Currently, no preventive vaccines against RSV infection are available, though a humanized monoclonal antibody to RSV F glycoprotein, palivizumab, (developed in the USA and commercially available in Japan since 2002) is administered to high risk groups, such as, premature babies, patients with chronic pulmonary or congenital heart disease(s) for preventing RSV infection.

RSV infection is a category V infectious disease under the Infectious Diseases Control Law since its amendment in 2003.  In compliance with the Law and under the framework of the National Epidemiological Surveillance of Infectious Diseases (NESID), pediatric sentinels report the notified RSV cases every week to the local public health centers.  Notification requires laboratory diagnosis including RSV antigen detection (notification criteria in http://www.niid.go.jp/niid/images/iasr/35/412/de4121.pdf).  Though it had been limited to hospitalized patients before 17 October 2011, the medical insurance now covers RSV antigen detection testing of infants and other outpatients, to whom palivizumab is indicated (see p. 143 of this issue).  Among approximately 3,000 pediatric sentinels (hospitals and clinics), now about 80% of them report RSV infection.  In particular, clinics without beds increasingly report RSV infection cases in recent years, and the number of RSV infection reporting from such clinics doubled from 2008 to 2012 (Fig. 1).

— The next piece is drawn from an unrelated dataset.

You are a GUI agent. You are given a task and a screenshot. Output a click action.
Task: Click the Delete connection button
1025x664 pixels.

RSV infections under NESID: During 2012-2013, the RSV infection epidemic started in July; the patients increased rapidly in September; the epidemic reached the peak towards the end of the year; and it continued till spring (Fig. 2).  Osaka Prefecture continuously reported the highest number of patients (IASR 29: 271-273, 2008), followed by Hokkaido, Tokyo, Aichi and Fukuoka prefectures; they are all prefectures with high annual number of births. The epidemic season started earlier in Kyushu region.  Okinawa Prefecture, differently from other regions, had the epidemic peak in summer (Fig. 3).  From 2012 to 2013, there were 105,174 male patients (54%) and 89,370 female patients (46%).  Infants under 2 years of age occupied 90% of the patients; the frequency proportion among <2 year patients was in the order of 0 year, 1 year and 2 years (Fig. 4 in p. 139 of this issue).

Since 2008, 22 RSV-related acute encephalopathy cases including 2 fatal cases (10 males, 12 females; 17 patients less than 2 years of age) have been reported.  The patients’ age ranged from 5 months to 13 years (median 2 years), which corresponds to the age groups whose RSV infection tends to be serious (Table 1).

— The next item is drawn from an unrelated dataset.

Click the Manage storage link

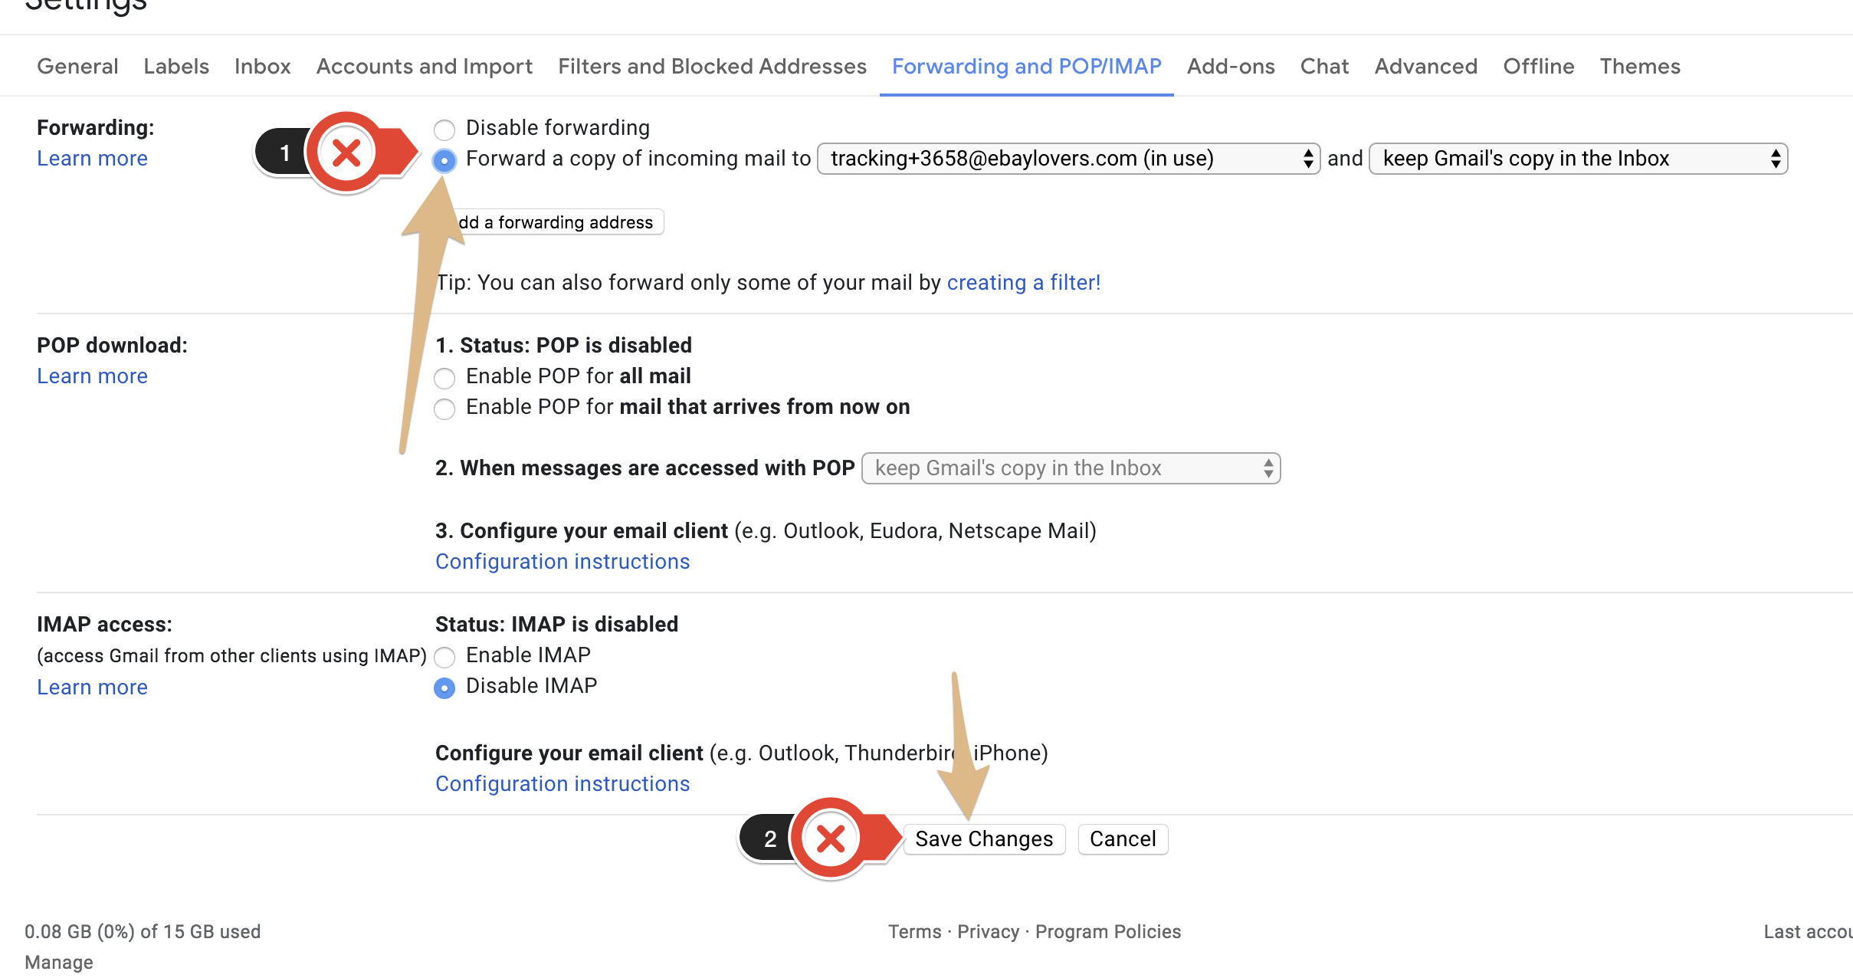[59, 961]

Detection of RSV and other respiratory infectious viruses: Prefectural and municipal public health institutes (PHIs) isolate/detect virus from specimens sent from pathogen sentinels [corresponding about 10% of influenza sentinels (3,000 pediatric and 2,000 internal medicine clinics) and 500 sentinel hospitals].  Until 2009/10 influenza season, RSV was the second highest in detection frequencies following influenza, but since 2010/11 season, rhinovirus detections exceeded RSV detections (Table 2 in p. 139 of this issue).  RSV was isolated/detected from autumn to winter; influenza in winter; and rhinovirus throughout the year (Fig. 5 in p. 139 of this issue).  Human metapneumovirus and parainfluenza viruses (see p. 157 of this issue), though small in number, were isolated/detected most frequently from spring to summer.

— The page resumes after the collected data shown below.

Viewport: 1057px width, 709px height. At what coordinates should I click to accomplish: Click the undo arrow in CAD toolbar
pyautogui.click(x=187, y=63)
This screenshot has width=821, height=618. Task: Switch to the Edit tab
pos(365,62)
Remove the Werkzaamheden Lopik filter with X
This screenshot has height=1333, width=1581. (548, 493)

In 2008/09-2013/14 season, 57 PHIs in 44 prefectures isolated/detected RSV from 5,441 cases (as of 20 May 2014).  The most frequent RSV-positive specimens were throat swab (5,358 specimens, 98%) and the most frequent detection method applied was PCR (4,959 cases, 91%) followed by cell culture isolation (932 cases, 17%), and antigen detection (49 cases, 1%) (detection by more than one method included).  The most frequent respiratory disease-related diagnosis of the cases from which the specimens were collected was lower respiratory tract inflammation (2,371 cases, 44%) followed by RSV infection (1,746 cases, 32%) and upper respiratory tract inflammation (495 cases, 9%).

Challenges in future: RSV infection is associated with high incidence of pneumonia among aged groups and serious complications among infants.  To reduce the disease burden, the RSV surveillance system should be strengthened to make evidence based intervention possible.